Jul 12, 2011

A temple with history, legends and treasures

The idol of Lord Vishnu, presiding deity at Kerala’s Padmanabhaswami temple, where mind-boggling treasures have been discovered, is itself made of 12,000 ’salagramams’ or sacred stones.

The stones, brought from Gandaki river in Nepal, are bound together by a mixture of herbs and resins, a sticking subtance.

A book on the Travancore royal family which maintains the temple reveals that the 18-foot Vishnu idol bears the images of a whopping 33 crore celestials in conceptualised form, besides those of goddess Lakshmi and Bhoomi Devi as well as sages.

These details form part of a book on the Travancore royal family. The book, “Travancore: The Footprints of Destiny” has been published by Konark.

The temple hit the headlines after a Supreme Court ordered scrutiny of five of its six chambers uncovered a rich treasure trove including ancient gold coins, gems, antiques and cash.

The temple has in its archives the largest collection of cadjan records. It figures in four Puranas.

Thiruvananthapuram derives its name from Tiru Anantha Puram- meaning the city of Anantha, the serpant god on whom Lord Vishnu reclines.

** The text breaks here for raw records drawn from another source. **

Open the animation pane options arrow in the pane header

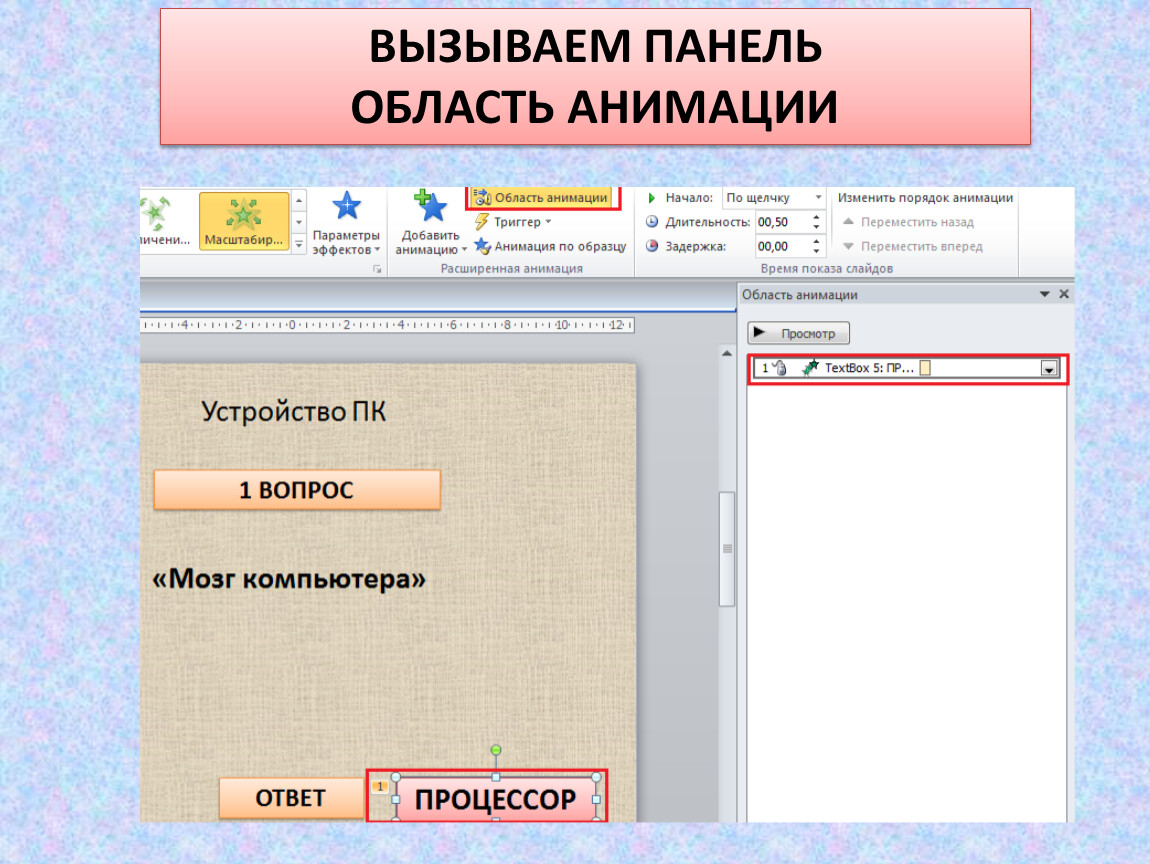pyautogui.click(x=1045, y=294)
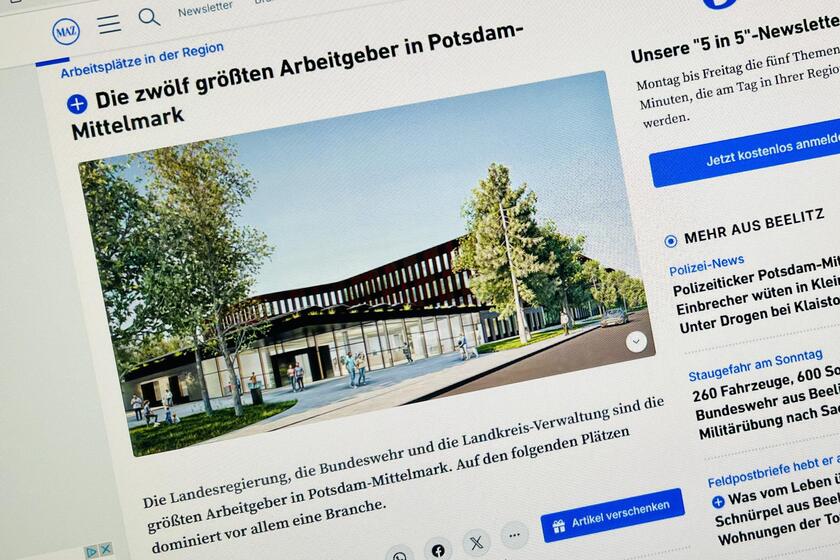
Task: Open Arbeitsplätze in der Region category
Action: (x=142, y=60)
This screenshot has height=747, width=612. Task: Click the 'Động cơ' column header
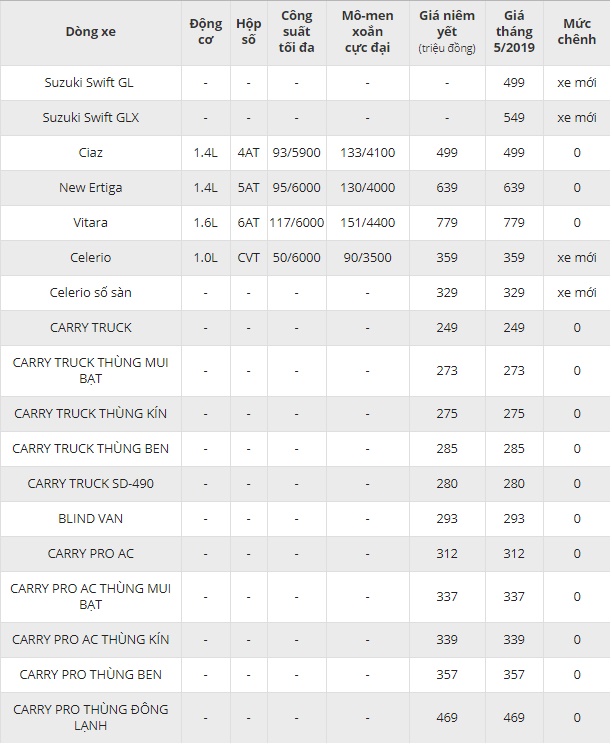click(205, 32)
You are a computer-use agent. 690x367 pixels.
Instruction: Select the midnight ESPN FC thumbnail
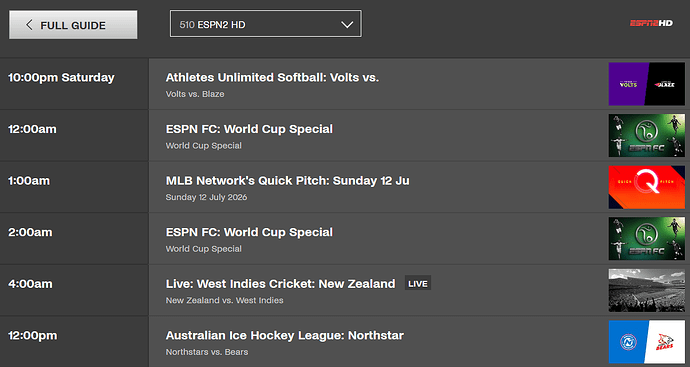click(x=646, y=136)

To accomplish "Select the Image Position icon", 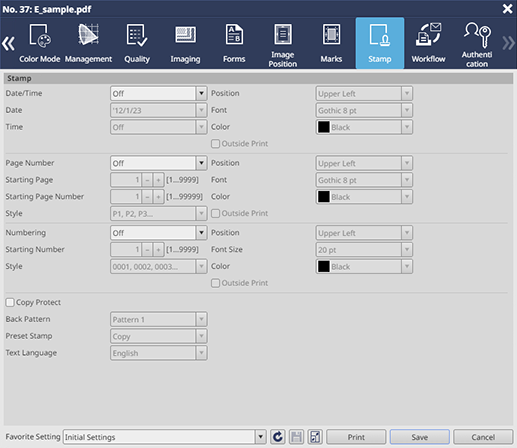I will [x=283, y=34].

With a history dating back to the 8th century, the temple was destroyed by fire in 1686. It was rebuilt in 1729.

Legend has it that god Balarama visited the temple and bathed in the holy pond and donated 10,000 cows with horns adorned in gold to the Brahmins.

The Krishna shrine in the seven-acre temple complex is older than the main shrine. Subsidiary shrines are devoted to Ganapathy, Ram, Narasimha, Ayyappa, Vedavyasa, Garuda and Hanuman.

The seven-storied tower, or Gopuram, pieces the skyline, looking like a boat.

The “Kulasekhara Mandapam” in the complex carries a wealth of intricate granite sculptures, says the book.

The “Ottakkal Mandapam”, facing the main idol, is a single slab of granite, which is 2.5 feet thick and 20 feet square in area.

For the temple festival, the cord for hoisting the two flags is still made by the inmates of the Central Jail in Poojapura.

Unique to the temple is an elaborate bi-annual ritual of sanctity called “Bhadra deepam”, literally the worship of the lamps.

It is the only temple in India to observe “Bhadra deepam”.

The 12th Bhadra deepam is celebrated as Laksha deepam, when the Travancore Maharajah offers gold, cash and a length of silk, a tradition that continues even today.

On the wide avenue leading to the eastern entrance of the temple, giant figures of the Pandavas are installed.

The images, carved in wood, are more than 25 feet in height and are elaborately painted and decorated, the book says.

Besides priests and their assistants, the temple has other employees such as light carriers, guards, musicians, cooks and vessel cleaners.